Außerdem ist Apple Pay technisch nicht zwingend auf Kreditkarten beschränkt. Natürlich könnte Apple Pay in Deutschland, wo Kreditkarten erst auf Platz drei nach Bargeld und EC-/Maestro-Karten kommen, auch mit eben diesen EC-/Maestro-Karten funktionieren. Darüber hinaus sind noch ganz andere Verwendungszwecke vorstellbar. Einlasskontrollen für Gebäude oder Fahrscheinsysteme sind vorstellbar. Ebenso Bonus-Karten oder Tür-Karten in Hotels.

Tim Cook gibt sich sicher, dass Händler, die sich aktuell verweigern, früher oder später einknicken werden. Apple Pay sei das sicherere und komfortablere Bezahlsystem und Kunden würden es schon bald einfordern. Und Händler werden sich immer für mehr Umsatz entscheiden.
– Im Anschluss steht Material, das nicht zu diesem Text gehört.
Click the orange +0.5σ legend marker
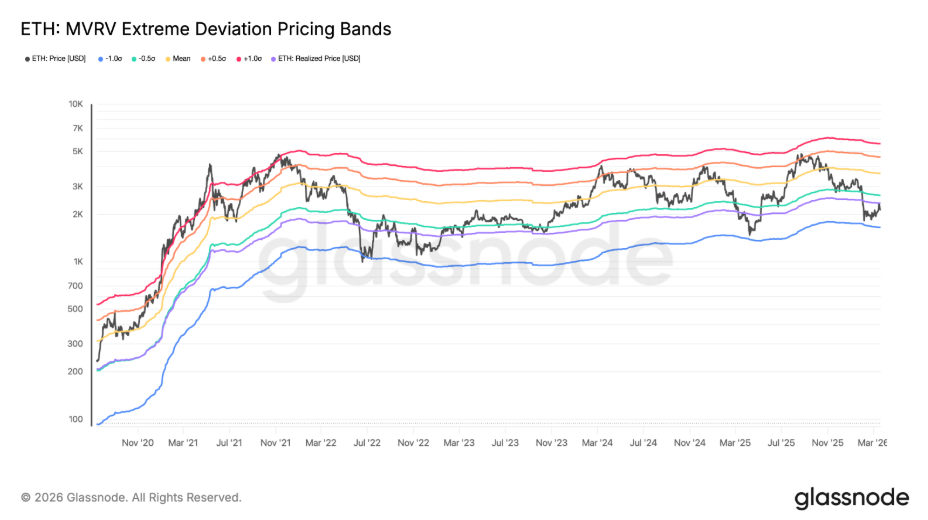The height and width of the screenshot is (520, 928). click(201, 59)
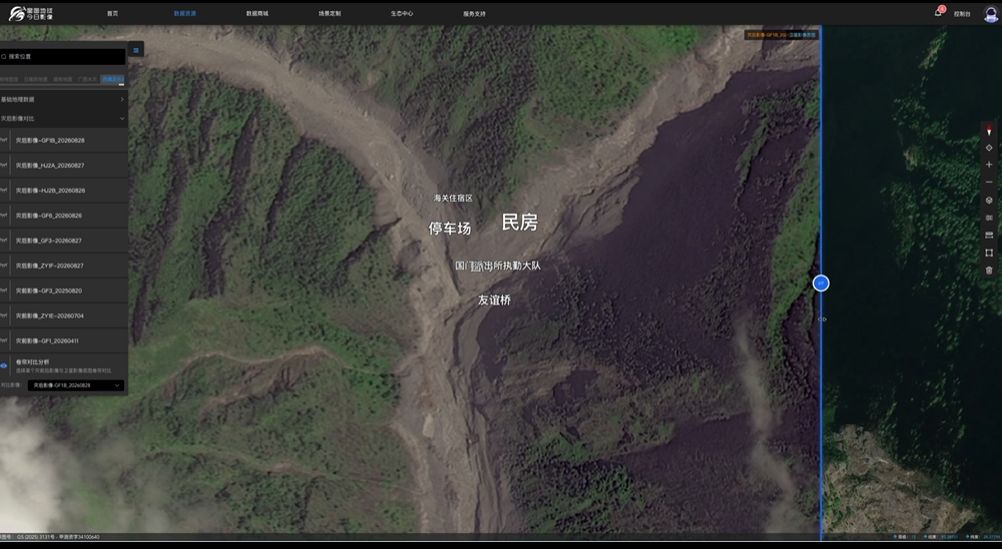Expand the 基础地理数据 section

(63, 100)
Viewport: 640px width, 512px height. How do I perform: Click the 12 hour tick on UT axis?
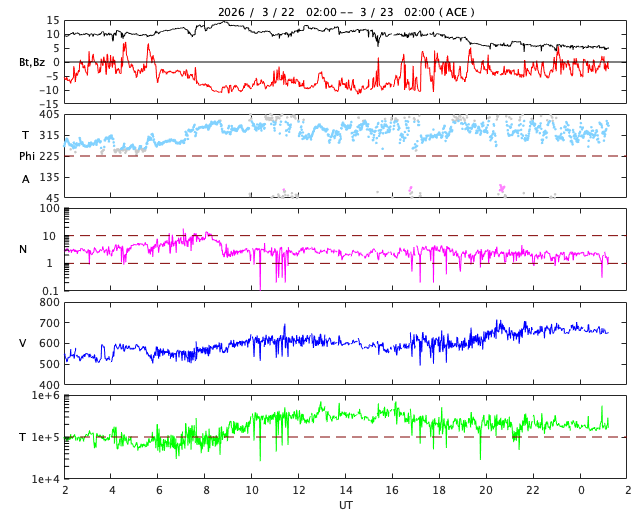tap(299, 490)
Was Apple verstanden hat – und was andere offenbar nicht verstanden haben – ist, dass ein Bezahlsystem, das das bisherige ablösen soll, entweder massive Vorteile für den Nutzer bieten muss oder aber einfacher als das bestehende System sein muss. Mit Apple Pay schlägt man hier zwei fliegen mit einer Klappe. Der Nutzer gewinnt einerseits, weil keine persönlichen Daten mehr an den Händler übermittelt werden. Andererseits gewinnt der Nutzer, weil er sein Telefon in der Regel schneller aus der Tasche gezogen hat, als er eine Plastikkarte aus dem Portemonnaie gefriemelt hat. Der aktuell viel diskutierte Gegenentwurf, CurrentC, versagt bei beidem. Händler erhalten mehr Daten als vorher über ihre Kunden und das System ist komplizierter oder zumindest aufwändiger in der Benutzung.

Diskutiere mit!

Hier kannst du den Artikel "Wie Apple Pay funktioniert und weshalb es das bessere System ist" kommentieren. Melde dich einfach mit deinem maclife.de-Account an oder fülle die unten stehenden Felder aus.

Super geschrieben und erklärt.
Danke Herr Schack!

Ich denke auch, dass Apple Pay einen enormen Fortschritt für das mobile und online Bezahlen bedeutet.
Wie so oft bei einem System das derartig kritische Vorgänge abwickelt, wird die Sicherheit im Moment intensiv diskutiert. Dass aktuelle Systeme weit weniger sicher sind, wird dabei oft unter den Tisch fallen gelassen.
Durch Apple Pay wird Bezahlen für den Konsumenten leichter, schneller und sicherer, da keine kritischen Informationen über das Zahlungmittel mehr ausgetauscht werden, zudem ist der Fingerabdruck deutlich sicherer als eine Unterschrift oder auch ein 4-stelliger Pin Code.

Absolute Sicherheit gibt es nicht und mit extremen Aufwand wird sich auch Apple Pay brechen lassen, aber das System würde ich einem, bei dem das Abschreiben der Karteninformationen während eines Zahlungsvorgangs dafür ausreicht, selbst Zahlungen auszuführen und damit die Karte zu missbrauchen, jederzeit vorziehen.

Da ich das Sextett von Anfang an verstanden habe und gut finde habe ich mir mal vorsorglich darauf vorbereitet, :-) und freue mich auf den Tag an dem es alle verstanden haben und es hier zulande zum Einsatz kommt.

Mist da hat malwieder die Rechtschreibkorrektur bei mir zugeschlagen und Schrott geschrieben. Sry.

dito

Sehr schöner Artikel

Das hört sich alles wie in einem Märchen an.... Aber was mich mal wunder nehmen würde ist, wer da wie viel verdient wenn ich dann ein Fanta kaufen möchte. Als erstes möchte der Verkäufer verdienen, dann die Kreditkartenfirma und dann die Bank. Und nun möchte auch noch Apple ein Stück vom Kuchen haben....

Also ich möchte es nicht nutzen. Habe parallel auch ein Andeoid mit NFC usw. Aber am Ende ist es wie mit der Geldkarte an sich: es verleitet nur zum Geldausgeben. Ich vermeide es lieber und nehme Bargeld. Ich sehe wie es weniger wird und kann besser mit umgehen.

sehr guter verständlich geschriebener Artikel. Danke hierfür!
Ich wünsche mir schon lange überall und alles mit dem Smartphone erledigen zu können, sei es bezahlen oder Eintritts/Fahrtickets vorzuzeigen. Mit Passbook alles machbar, wann jedoch in Deutschland.... ?

Die Kommentare für diesen Artikel sind geschlossen.